→ **WORKING DATA**
========

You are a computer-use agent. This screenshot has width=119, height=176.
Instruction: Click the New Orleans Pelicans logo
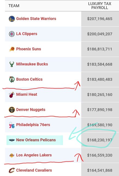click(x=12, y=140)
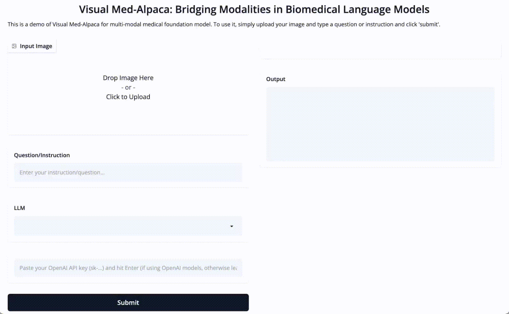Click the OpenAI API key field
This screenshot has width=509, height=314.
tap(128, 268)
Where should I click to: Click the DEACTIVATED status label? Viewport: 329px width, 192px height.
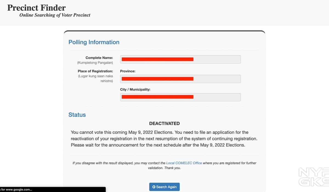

========

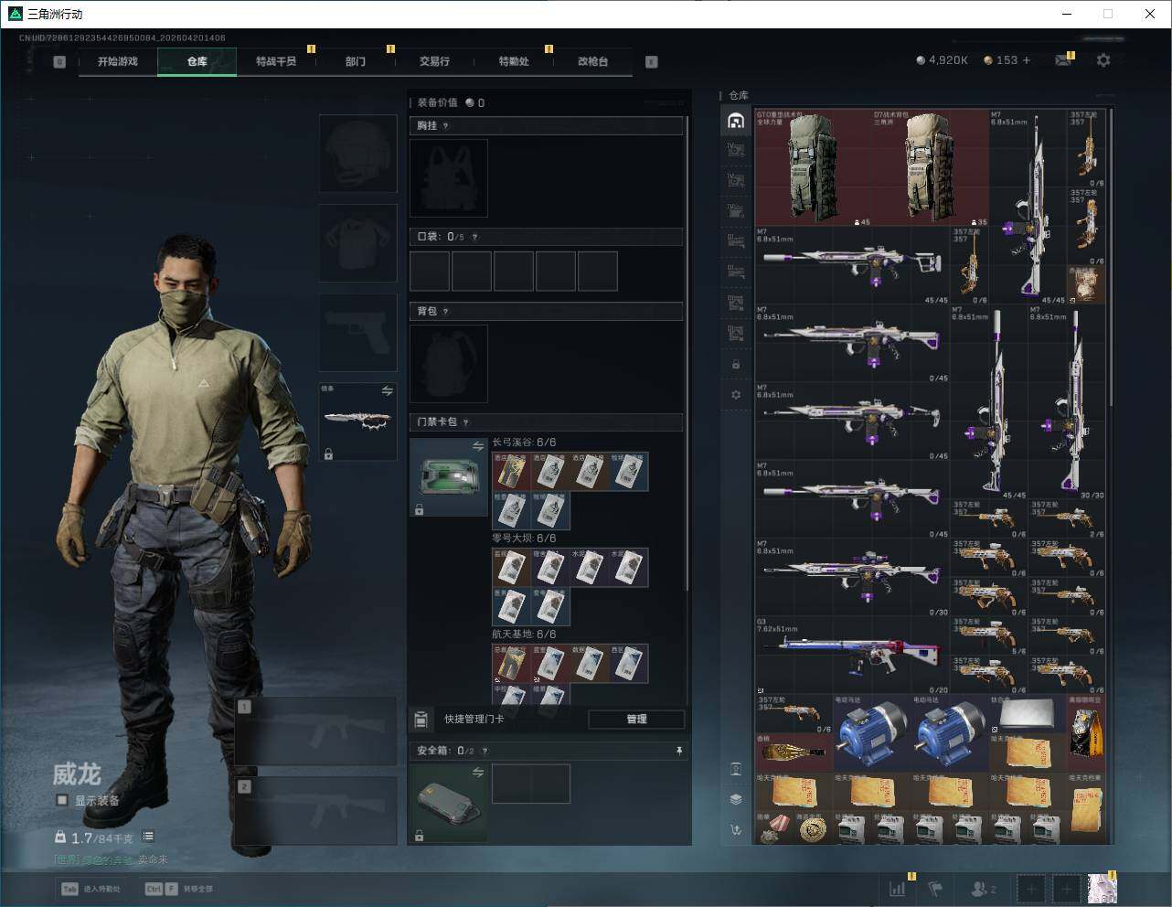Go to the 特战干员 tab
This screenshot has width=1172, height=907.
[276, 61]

========

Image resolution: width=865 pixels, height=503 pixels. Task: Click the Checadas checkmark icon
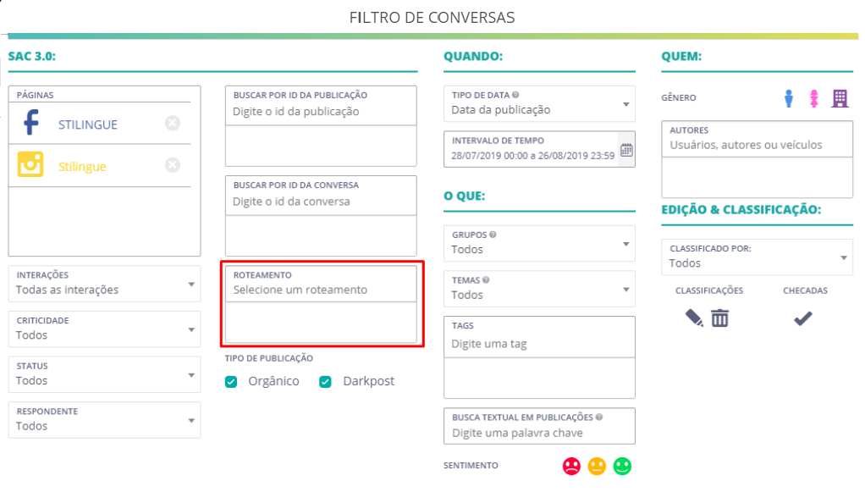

========

→ **STATED TASK**
Rewrite the data starting at the line that contains "You are a computer-use" and ending at the line that contains "Where should I", putting "emblem" in place of "logo" and changing nothing else. Leave the pictures out of your answer.

→ **SOLUTION**
You are a computer-use agent. This screenshot has width=119, height=176.
Instruction: Click the New Orleans Pelicans emblem
click(x=12, y=140)
Click the OpenAI API key field
This screenshot has width=509, height=314.
tap(128, 268)
Where should I click to: Click the DEACTIVATED status label? Viewport: 329px width, 192px height.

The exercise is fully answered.